Required action:
Please return every record below exactly as it stands.
*****
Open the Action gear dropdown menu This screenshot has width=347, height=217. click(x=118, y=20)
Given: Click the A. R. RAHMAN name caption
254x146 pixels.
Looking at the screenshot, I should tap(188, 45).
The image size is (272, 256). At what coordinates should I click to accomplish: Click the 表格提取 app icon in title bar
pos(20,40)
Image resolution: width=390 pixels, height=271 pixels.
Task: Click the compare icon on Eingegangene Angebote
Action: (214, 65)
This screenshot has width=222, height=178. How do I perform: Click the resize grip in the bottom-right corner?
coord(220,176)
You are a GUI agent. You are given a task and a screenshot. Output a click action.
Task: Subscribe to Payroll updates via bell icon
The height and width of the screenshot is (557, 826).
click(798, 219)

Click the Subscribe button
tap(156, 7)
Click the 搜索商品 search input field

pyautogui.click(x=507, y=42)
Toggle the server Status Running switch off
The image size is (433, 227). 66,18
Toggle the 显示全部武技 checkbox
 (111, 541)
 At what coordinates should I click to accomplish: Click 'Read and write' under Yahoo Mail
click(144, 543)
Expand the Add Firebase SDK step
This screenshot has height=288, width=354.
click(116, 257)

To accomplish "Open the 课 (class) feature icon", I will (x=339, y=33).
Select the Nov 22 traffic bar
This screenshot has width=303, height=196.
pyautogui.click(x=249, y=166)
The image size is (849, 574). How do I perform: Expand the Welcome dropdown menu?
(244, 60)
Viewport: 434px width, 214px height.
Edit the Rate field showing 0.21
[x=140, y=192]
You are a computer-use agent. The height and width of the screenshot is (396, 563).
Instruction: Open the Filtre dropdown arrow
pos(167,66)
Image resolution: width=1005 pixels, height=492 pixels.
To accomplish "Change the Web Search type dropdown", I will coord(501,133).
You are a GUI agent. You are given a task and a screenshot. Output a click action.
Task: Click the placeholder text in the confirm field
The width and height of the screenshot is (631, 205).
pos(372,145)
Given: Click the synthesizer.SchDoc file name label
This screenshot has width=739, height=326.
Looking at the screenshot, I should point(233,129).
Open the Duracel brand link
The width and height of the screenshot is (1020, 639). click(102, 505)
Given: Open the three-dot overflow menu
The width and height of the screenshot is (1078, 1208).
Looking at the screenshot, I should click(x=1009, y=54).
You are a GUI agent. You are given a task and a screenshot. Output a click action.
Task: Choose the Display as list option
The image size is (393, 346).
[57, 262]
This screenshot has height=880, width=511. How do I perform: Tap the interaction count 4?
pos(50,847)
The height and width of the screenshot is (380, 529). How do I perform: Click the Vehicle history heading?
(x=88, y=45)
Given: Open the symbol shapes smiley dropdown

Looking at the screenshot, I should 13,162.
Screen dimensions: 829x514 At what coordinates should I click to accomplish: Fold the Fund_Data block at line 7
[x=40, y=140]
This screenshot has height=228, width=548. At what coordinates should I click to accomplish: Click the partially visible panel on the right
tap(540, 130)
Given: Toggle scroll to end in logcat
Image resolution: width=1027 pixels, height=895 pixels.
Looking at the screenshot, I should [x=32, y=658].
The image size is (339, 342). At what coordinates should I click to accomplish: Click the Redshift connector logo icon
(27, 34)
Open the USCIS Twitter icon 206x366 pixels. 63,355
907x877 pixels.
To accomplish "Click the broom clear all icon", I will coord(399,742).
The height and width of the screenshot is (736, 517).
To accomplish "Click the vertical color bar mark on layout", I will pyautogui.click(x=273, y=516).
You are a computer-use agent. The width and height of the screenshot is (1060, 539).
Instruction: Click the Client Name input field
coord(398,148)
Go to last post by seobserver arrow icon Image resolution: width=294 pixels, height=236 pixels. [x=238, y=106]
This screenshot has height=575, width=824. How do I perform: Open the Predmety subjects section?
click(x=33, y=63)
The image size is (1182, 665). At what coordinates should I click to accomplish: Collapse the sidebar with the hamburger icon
*****
Answer below:
Open the Action gear dropdown menu This screenshot has width=347, height=217. click(x=118, y=20)
Given: Click the A. R. RAHMAN name caption
254x146 pixels.
Looking at the screenshot, I should tap(188, 45).
The image size is (272, 256). At what coordinates should I click to accomplish: Click the 表格提取 app icon in title bar
pos(20,40)
Image resolution: width=390 pixels, height=271 pixels.
Task: Click the compare icon on Eingegangene Angebote
Action: (214, 65)
This screenshot has width=222, height=178. How do I perform: Click the resize grip in the bottom-right corner?
coord(220,176)
You are a GUI agent. You are given a task and a screenshot. Output a click action.
Task: Subscribe to Payroll updates via bell icon
The height and width of the screenshot is (557, 826).
click(798, 219)

Click the Subscribe button
tap(156, 7)
Click the 搜索商品 search input field

pyautogui.click(x=507, y=42)
Toggle the server Status Running switch off
The image size is (433, 227). 66,18
Toggle the 显示全部武技 checkbox
 (111, 541)
 At what coordinates should I click to accomplish: Click 'Read and write' under Yahoo Mail
click(144, 543)
Expand the Add Firebase SDK step
This screenshot has height=288, width=354.
click(116, 257)

To accomplish "Open the 课 (class) feature icon", I will (x=339, y=33).
Select the Nov 22 traffic bar
This screenshot has width=303, height=196.
pyautogui.click(x=249, y=166)
The image size is (849, 574). How do I perform: Expand the Welcome dropdown menu?
(244, 60)
Viewport: 434px width, 214px height.
Edit the Rate field showing 0.21
[x=140, y=192]
You are a computer-use agent. The height and width of the screenshot is (396, 563).
Instruction: Open the Filtre dropdown arrow
pos(167,66)
Image resolution: width=1005 pixels, height=492 pixels.
To accomplish "Change the Web Search type dropdown", I will coord(501,133).
You are a GUI agent. You are given a task and a screenshot. Output a click action.
Task: Click the placeholder text in the confirm field
The width and height of the screenshot is (631, 205).
pos(372,145)
Given: Click the synthesizer.SchDoc file name label
This screenshot has width=739, height=326.
Looking at the screenshot, I should point(233,129).
Open the Duracel brand link
The width and height of the screenshot is (1020, 639). click(102, 505)
Given: Open the three-dot overflow menu
The width and height of the screenshot is (1078, 1208).
Looking at the screenshot, I should click(x=1009, y=54).
You are a GUI agent. You are given a task and a screenshot. Output a click action.
Task: Choose the Display as list option
The image size is (393, 346).
[57, 262]
This screenshot has height=880, width=511. How do I perform: Tap the interaction count 4?
pos(50,847)
The height and width of the screenshot is (380, 529). How do I perform: Click the Vehicle history heading?
(x=88, y=45)
Given: Open the symbol shapes smiley dropdown

Looking at the screenshot, I should 13,162.
Screen dimensions: 829x514 At what coordinates should I click to accomplish: Fold the Fund_Data block at line 7
[x=40, y=140]
This screenshot has height=228, width=548. At what coordinates should I click to accomplish: Click the partially visible panel on the right
tap(540, 130)
Given: Toggle scroll to end in logcat
Image resolution: width=1027 pixels, height=895 pixels.
Looking at the screenshot, I should [x=32, y=658].
The image size is (339, 342). At what coordinates should I click to accomplish: Click the Redshift connector logo icon
(27, 34)
Open the USCIS Twitter icon 206x366 pixels. 63,355
907x877 pixels.
To accomplish "Click the broom clear all icon", I will coord(399,742).
The height and width of the screenshot is (736, 517).
To accomplish "Click the vertical color bar mark on layout", I will pyautogui.click(x=273, y=516).
You are a computer-use agent. The width and height of the screenshot is (1060, 539).
Instruction: Click the Client Name input field
coord(398,148)
Go to last post by seobserver arrow icon Image resolution: width=294 pixels, height=236 pixels. [x=238, y=106]
This screenshot has height=575, width=824. How do I perform: Open the Predmety subjects section?
click(x=33, y=63)
The image size is (1182, 665). At what coordinates should I click to accomplish: Collapse the sidebar with the hamburger icon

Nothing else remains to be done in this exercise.